• Extrait cité:
_ _ _ _
J.-L. L. : Contre le sens commun qui fait du marché la condition de la démocratie, Polanyi montre, en s’appuyant sur Aristote, que la démocratie ne procède pas du marché. Il met en cause, dans la deuxième partie du livre, « Crise de la société de marché, socialismes et fascismes », le projet d’une société de marché.
J. M. : Ce projet implique une séparation rigide entre économie et politique. Il suppose aussi une subordination de la démocratie et de toutes les formes de socialités à l’impératif de la production marchande. Or, l’État libéral est conduit à affronter la réalité, c’est-à-dire que les marchés ne sont pas autorégulateurs et que l’interventionnisme est une nécessité.
J.-L. L. : Le caractère irréaliste de ce projet engendre donc des réactions de grande ampleur, qui ont emprunté au XXe siècle les formes régressives des totalitarismes et, en particulier, des fascismes.
J. M. : Selon Polanyi, le fascisme est un interventionnisme conservant la domination de classe. Mais, surtout, il examine les fondements idéologiques de cet anti-individualisme absolu, qui réunit la politique et l’économie pour surmonter l’impasse libérale en produisant un homme nouveau, absolument aliéné, simple pièce d’une nouvelle communauté organique. Le but du fascisme est de liquider tout l’héritage libéral et la possibilité même du socialisme. Cette critique des idéologies anti-individualistes, que peuvent susciter les difficultés de la modernisation et les impasses de la politique internationale, est d’une actualité brûlante.
J.-L. L. : Pour lui, l’ordre libéral n’est donc pas le stade ultime de l’histoire : il fait même peser des menaces sur la paix et sur la démocratie. Ce message à contre-courant des idées reçues est pourtant crucial dans la période que nous vivons, où se ravivent les inquiétudes sur le devenir d’un système économique désormais financiarisé et globalisé [^3]. En cela, il se rapproche de Marx, mais il se démarque aussi des messianismes marxistes en réfutant une visée d’abolition du marché et la dissolution de la société dans l’État. Il aborde cette question dans la troisième partie, intitulée « Dépasser la société de marché ».

Avec Marx et Polanyi, assiste-t-on à un retour de la contestation des idéologies économiques ?

J.-L. L. : Les chapitres « La mentalité du marché est obsolète ! » et « Faut-il croire au déterminisme économique ? », écrits en 1947, sont emblématiques de la contestation des idéologies économiques. Polanyi y considère que l’économie dans toutes les sociétés humaines résulte d’un processus institutionnalisé. En cela, il accorde une grande importance à l’éthique et au politique, et il parie sur les capacités de changement des institutions et des individus, elles-mêmes interdépendantes.
_ _ _ _
• Données présentées:
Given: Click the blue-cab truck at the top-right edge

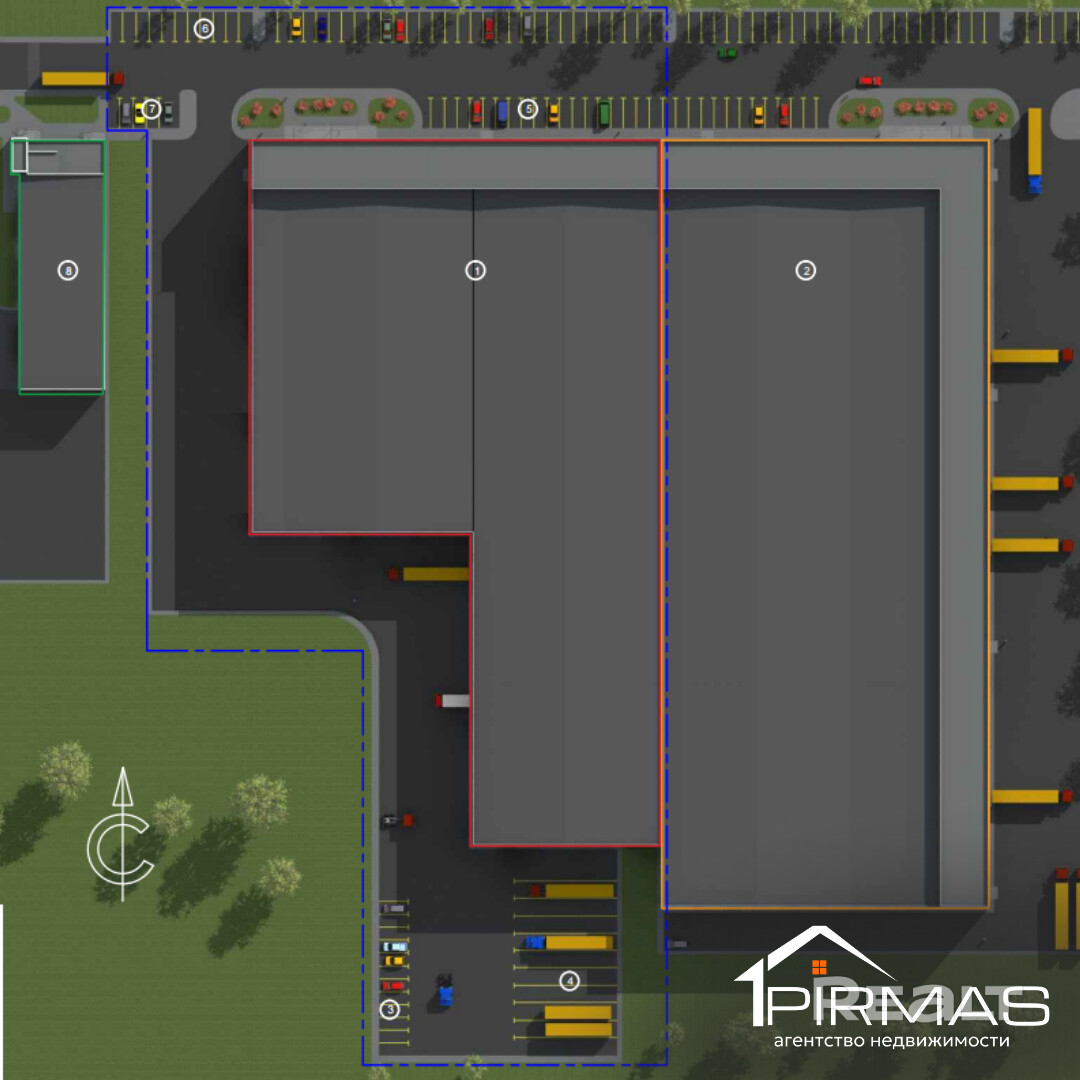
_ _ _ _
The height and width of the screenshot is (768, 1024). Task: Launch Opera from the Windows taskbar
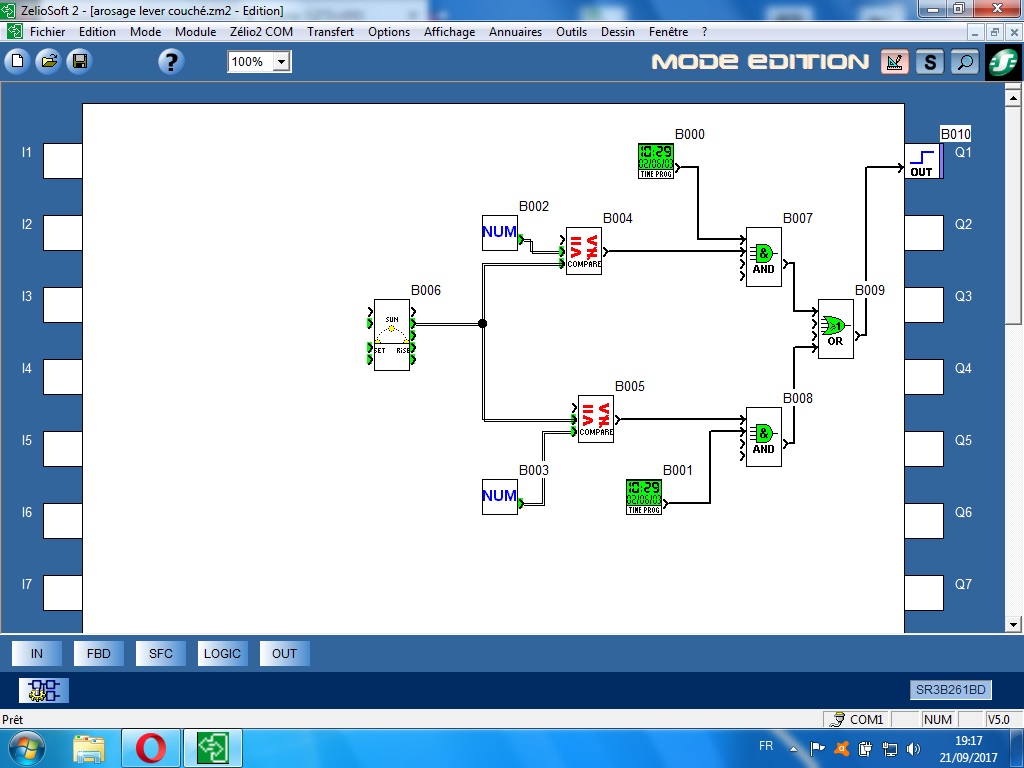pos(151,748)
_ _ _ _
• Consigne: Rédigez la suite de l'entretien sur Polanyi, s'il vous plaît, en commençant juste après sa dernière phrase.

• Réponse attendue:
J. M. : Le livre comporte aussi des développements sur la guerre sociale que connut l’Europe durant les années 1930-1940 : l’analyse qu’il fait des errements de la politique britannique, possédée par son passé hégémonique, les avertissements qu’il adresse aux États-Unis et son analyse de la situation balkanique sont d’une pertinence étonnante, quasi prophétique. Selon Polanyi, le monde d’après 1945 ne peut être gouverné par un quelconque empire porteur d’une idéologie économique. Il oppose au « capitalisme universel » la « planification régionale » , seule façon d’éviter un retour aux conséquences létales du cosmopolitisme libéral. La crise présente de l’imperium américain, le défi que lancent certaines nations à la mondialisation impériale, parfois pour le pire, illustrent à merveille la perspective polanyienne.

Le véritable apport – et la modernité – de la ?pensée de Polanyi n’est-il pas dans la recherche d’une alternative aux représentations économiques du monde ?

J.-L. L. : Dans la postface, écrite avec Alain Caillé, nous mettons en rapport Polanyi avec Marx, mais également avec Weber. La position convergente de ces trois auteurs tient à ce que leur travail scientifique invalide cette conception aujourd’hui prévalente selon laquelle le sujet humain serait de tout temps un homme économique [^4], c’est-à-dire un individu ne songeant qu’à maximiser sa propre utilité.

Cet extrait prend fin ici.